» **Dataset**
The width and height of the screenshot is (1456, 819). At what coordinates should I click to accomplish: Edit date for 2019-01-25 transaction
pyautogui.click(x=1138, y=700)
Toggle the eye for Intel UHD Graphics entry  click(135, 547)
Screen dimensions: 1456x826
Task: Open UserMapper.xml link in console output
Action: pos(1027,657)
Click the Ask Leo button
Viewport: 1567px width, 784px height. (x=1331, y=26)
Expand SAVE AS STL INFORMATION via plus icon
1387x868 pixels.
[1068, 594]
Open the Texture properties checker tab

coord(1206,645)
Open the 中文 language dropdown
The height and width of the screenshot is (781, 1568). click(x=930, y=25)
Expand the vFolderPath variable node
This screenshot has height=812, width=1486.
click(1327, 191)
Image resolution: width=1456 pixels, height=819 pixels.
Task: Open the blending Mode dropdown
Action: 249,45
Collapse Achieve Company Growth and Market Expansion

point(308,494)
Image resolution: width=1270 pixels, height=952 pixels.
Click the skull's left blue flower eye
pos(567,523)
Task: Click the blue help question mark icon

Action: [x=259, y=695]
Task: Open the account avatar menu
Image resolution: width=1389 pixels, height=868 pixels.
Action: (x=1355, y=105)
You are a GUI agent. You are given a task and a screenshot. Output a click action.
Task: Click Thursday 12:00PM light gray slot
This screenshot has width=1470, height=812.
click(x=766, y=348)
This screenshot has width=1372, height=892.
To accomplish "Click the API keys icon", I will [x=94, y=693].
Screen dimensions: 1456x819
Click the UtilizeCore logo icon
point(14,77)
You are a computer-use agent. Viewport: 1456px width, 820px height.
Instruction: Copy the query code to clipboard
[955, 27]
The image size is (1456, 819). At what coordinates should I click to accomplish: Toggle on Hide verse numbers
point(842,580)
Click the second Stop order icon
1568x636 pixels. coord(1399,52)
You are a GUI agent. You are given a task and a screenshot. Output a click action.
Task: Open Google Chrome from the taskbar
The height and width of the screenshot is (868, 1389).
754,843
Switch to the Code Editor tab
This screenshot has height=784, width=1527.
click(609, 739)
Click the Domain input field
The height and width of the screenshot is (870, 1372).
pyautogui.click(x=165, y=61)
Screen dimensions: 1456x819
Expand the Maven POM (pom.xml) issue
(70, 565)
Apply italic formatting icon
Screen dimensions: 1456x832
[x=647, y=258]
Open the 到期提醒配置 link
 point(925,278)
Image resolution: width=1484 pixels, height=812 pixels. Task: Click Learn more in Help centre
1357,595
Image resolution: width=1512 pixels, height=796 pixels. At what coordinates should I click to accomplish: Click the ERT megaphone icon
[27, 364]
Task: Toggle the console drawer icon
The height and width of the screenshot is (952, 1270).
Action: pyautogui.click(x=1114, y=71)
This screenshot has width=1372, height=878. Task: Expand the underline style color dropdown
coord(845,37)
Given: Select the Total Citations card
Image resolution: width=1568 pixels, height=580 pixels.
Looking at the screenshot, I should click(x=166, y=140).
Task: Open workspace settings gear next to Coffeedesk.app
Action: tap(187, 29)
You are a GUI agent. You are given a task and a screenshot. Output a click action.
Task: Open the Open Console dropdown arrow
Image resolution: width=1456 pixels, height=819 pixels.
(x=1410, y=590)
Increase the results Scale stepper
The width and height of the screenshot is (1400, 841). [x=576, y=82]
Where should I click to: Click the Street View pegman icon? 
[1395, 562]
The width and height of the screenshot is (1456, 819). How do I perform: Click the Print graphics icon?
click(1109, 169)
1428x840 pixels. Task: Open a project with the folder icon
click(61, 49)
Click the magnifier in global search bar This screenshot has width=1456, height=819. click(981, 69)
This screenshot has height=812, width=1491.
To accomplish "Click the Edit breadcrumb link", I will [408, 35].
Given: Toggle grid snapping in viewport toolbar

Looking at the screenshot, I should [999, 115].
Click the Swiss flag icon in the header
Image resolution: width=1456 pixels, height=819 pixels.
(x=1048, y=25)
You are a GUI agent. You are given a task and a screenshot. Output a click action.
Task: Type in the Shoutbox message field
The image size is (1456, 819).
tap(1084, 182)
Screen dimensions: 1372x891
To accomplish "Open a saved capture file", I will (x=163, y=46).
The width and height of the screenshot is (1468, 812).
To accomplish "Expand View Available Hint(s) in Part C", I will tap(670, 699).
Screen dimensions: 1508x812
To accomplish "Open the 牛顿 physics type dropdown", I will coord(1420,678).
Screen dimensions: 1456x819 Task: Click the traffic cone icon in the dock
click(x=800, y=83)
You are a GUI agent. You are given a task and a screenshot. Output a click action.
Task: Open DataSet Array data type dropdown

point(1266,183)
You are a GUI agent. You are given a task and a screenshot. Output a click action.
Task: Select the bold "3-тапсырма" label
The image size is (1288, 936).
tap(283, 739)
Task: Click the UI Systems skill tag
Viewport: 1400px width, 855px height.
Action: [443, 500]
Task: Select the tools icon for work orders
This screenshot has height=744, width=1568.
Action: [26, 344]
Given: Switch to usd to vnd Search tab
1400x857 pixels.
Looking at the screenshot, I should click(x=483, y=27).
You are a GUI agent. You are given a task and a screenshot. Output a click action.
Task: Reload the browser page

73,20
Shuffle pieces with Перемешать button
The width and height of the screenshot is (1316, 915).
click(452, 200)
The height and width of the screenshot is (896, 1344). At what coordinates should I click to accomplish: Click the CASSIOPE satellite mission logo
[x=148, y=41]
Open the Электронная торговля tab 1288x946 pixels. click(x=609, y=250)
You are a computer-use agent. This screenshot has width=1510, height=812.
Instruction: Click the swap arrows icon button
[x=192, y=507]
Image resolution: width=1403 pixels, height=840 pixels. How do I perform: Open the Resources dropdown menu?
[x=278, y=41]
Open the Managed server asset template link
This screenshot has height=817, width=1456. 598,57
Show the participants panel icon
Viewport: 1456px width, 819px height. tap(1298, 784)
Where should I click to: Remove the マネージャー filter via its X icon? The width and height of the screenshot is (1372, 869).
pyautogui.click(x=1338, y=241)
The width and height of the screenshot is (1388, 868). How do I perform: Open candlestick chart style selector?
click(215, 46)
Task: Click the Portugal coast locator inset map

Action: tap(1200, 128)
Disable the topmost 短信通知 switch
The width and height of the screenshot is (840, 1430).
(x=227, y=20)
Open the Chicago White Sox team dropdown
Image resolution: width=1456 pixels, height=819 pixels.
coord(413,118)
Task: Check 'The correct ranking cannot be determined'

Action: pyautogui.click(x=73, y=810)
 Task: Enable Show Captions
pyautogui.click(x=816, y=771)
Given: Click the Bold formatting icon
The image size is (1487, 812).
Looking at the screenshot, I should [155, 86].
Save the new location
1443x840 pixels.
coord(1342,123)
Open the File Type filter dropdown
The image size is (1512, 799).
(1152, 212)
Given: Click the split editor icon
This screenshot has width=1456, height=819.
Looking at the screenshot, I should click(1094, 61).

» **Activity**
The records above need to be retyped in full, exactly as given.

» **Solved problem**
The width and height of the screenshot is (1456, 819). At what coordinates should I click to accomplish: Edit date for 2019-01-25 transaction
pyautogui.click(x=1138, y=700)
Toggle the eye for Intel UHD Graphics entry  click(135, 547)
Screen dimensions: 1456x826
Task: Open UserMapper.xml link in console output
Action: pos(1027,657)
Click the Ask Leo button
Viewport: 1567px width, 784px height. (x=1331, y=26)
Expand SAVE AS STL INFORMATION via plus icon
1387x868 pixels.
[1068, 594]
Open the Texture properties checker tab

coord(1206,645)
Open the 中文 language dropdown
The height and width of the screenshot is (781, 1568). click(x=930, y=25)
Expand the vFolderPath variable node
This screenshot has height=812, width=1486.
click(1327, 191)
Image resolution: width=1456 pixels, height=819 pixels.
Task: Open the blending Mode dropdown
Action: 249,45
Collapse Achieve Company Growth and Market Expansion

point(308,494)
Image resolution: width=1270 pixels, height=952 pixels.
Click the skull's left blue flower eye
pos(567,523)
Task: Click the blue help question mark icon

Action: [x=259, y=695]
Task: Open the account avatar menu
Image resolution: width=1389 pixels, height=868 pixels.
Action: (x=1355, y=105)
You are a GUI agent. You are given a task and a screenshot. Output a click action.
Task: Click Thursday 12:00PM light gray slot
This screenshot has width=1470, height=812.
click(x=766, y=348)
This screenshot has width=1372, height=892.
To accomplish "Click the API keys icon", I will [x=94, y=693].
Screen dimensions: 1456x819
Click the UtilizeCore logo icon
point(14,77)
You are a computer-use agent. Viewport: 1456px width, 820px height.
Instruction: Copy the query code to clipboard
[955, 27]
The image size is (1456, 819). At what coordinates should I click to accomplish: Toggle on Hide verse numbers
point(842,580)
Click the second Stop order icon
1568x636 pixels. coord(1399,52)
You are a GUI agent. You are given a task and a screenshot. Output a click action.
Task: Open Google Chrome from the taskbar
The height and width of the screenshot is (868, 1389).
754,843
Switch to the Code Editor tab
This screenshot has height=784, width=1527.
click(609, 739)
Click the Domain input field
The height and width of the screenshot is (870, 1372).
pyautogui.click(x=165, y=61)
Screen dimensions: 1456x819
Expand the Maven POM (pom.xml) issue
(70, 565)
Apply italic formatting icon
Screen dimensions: 1456x832
[x=647, y=258]
Open the 到期提醒配置 link
 point(925,278)
Image resolution: width=1484 pixels, height=812 pixels. Task: Click Learn more in Help centre
1357,595
Image resolution: width=1512 pixels, height=796 pixels. At what coordinates should I click to accomplish: Click the ERT megaphone icon
[27, 364]
Task: Toggle the console drawer icon
The height and width of the screenshot is (952, 1270).
Action: pyautogui.click(x=1114, y=71)
This screenshot has width=1372, height=878. Task: Expand the underline style color dropdown
coord(845,37)
Given: Select the Total Citations card
Image resolution: width=1568 pixels, height=580 pixels.
Looking at the screenshot, I should click(x=166, y=140).
Task: Open workspace settings gear next to Coffeedesk.app
Action: tap(187, 29)
You are a GUI agent. You are given a task and a screenshot. Output a click action.
Task: Open the Open Console dropdown arrow
Image resolution: width=1456 pixels, height=819 pixels.
(x=1410, y=590)
Increase the results Scale stepper
The width and height of the screenshot is (1400, 841). [x=576, y=82]
Where should I click to: Click the Street View pegman icon? 
[1395, 562]
The width and height of the screenshot is (1456, 819). How do I perform: Click the Print graphics icon?
click(1109, 169)
1428x840 pixels. Task: Open a project with the folder icon
click(61, 49)
Click the magnifier in global search bar This screenshot has width=1456, height=819. click(981, 69)
This screenshot has height=812, width=1491.
To accomplish "Click the Edit breadcrumb link", I will [408, 35].
Given: Toggle grid snapping in viewport toolbar

Looking at the screenshot, I should [999, 115].
Click the Swiss flag icon in the header
Image resolution: width=1456 pixels, height=819 pixels.
(x=1048, y=25)
You are a GUI agent. You are given a task and a screenshot. Output a click action.
Task: Type in the Shoutbox message field
The image size is (1456, 819).
tap(1084, 182)
Screen dimensions: 1372x891
To accomplish "Open a saved capture file", I will (x=163, y=46).
The width and height of the screenshot is (1468, 812).
To accomplish "Expand View Available Hint(s) in Part C", I will tap(670, 699).
Screen dimensions: 1508x812
To accomplish "Open the 牛顿 physics type dropdown", I will coord(1420,678).
Screen dimensions: 1456x819 Task: Click the traffic cone icon in the dock
click(x=800, y=83)
You are a GUI agent. You are given a task and a screenshot. Output a click action.
Task: Open DataSet Array data type dropdown

point(1266,183)
You are a GUI agent. You are given a task and a screenshot. Output a click action.
Task: Select the bold "3-тапсырма" label
The image size is (1288, 936).
tap(283, 739)
Task: Click the UI Systems skill tag
Viewport: 1400px width, 855px height.
Action: [443, 500]
Task: Select the tools icon for work orders
This screenshot has height=744, width=1568.
Action: [26, 344]
Given: Switch to usd to vnd Search tab
1400x857 pixels.
Looking at the screenshot, I should click(x=483, y=27).
You are a GUI agent. You are given a task and a screenshot. Output a click action.
Task: Reload the browser page

73,20
Shuffle pieces with Перемешать button
The width and height of the screenshot is (1316, 915).
click(452, 200)
The height and width of the screenshot is (896, 1344). At what coordinates should I click to accomplish: Click the CASSIOPE satellite mission logo
[x=148, y=41]
Open the Электронная торговля tab 1288x946 pixels. click(x=609, y=250)
You are a computer-use agent. This screenshot has width=1510, height=812.
Instruction: Click the swap arrows icon button
[x=192, y=507]
Image resolution: width=1403 pixels, height=840 pixels. How do I perform: Open the Resources dropdown menu?
[x=278, y=41]
Open the Managed server asset template link
This screenshot has height=817, width=1456. 598,57
Show the participants panel icon
Viewport: 1456px width, 819px height. tap(1298, 784)
Where should I click to: Remove the マネージャー filter via its X icon? The width and height of the screenshot is (1372, 869).
pyautogui.click(x=1338, y=241)
The width and height of the screenshot is (1388, 868). How do I perform: Open candlestick chart style selector?
click(215, 46)
Task: Click the Portugal coast locator inset map

Action: tap(1200, 128)
Disable the topmost 短信通知 switch
The width and height of the screenshot is (840, 1430).
(x=227, y=20)
Open the Chicago White Sox team dropdown
Image resolution: width=1456 pixels, height=819 pixels.
coord(413,118)
Task: Check 'The correct ranking cannot be determined'

Action: pyautogui.click(x=73, y=810)
 Task: Enable Show Captions
pyautogui.click(x=816, y=771)
Given: Click the Bold formatting icon
The image size is (1487, 812).
Looking at the screenshot, I should [155, 86].
Save the new location
1443x840 pixels.
coord(1342,123)
Open the File Type filter dropdown
The image size is (1512, 799).
(1152, 212)
Given: Click the split editor icon
This screenshot has width=1456, height=819.
Looking at the screenshot, I should click(1094, 61).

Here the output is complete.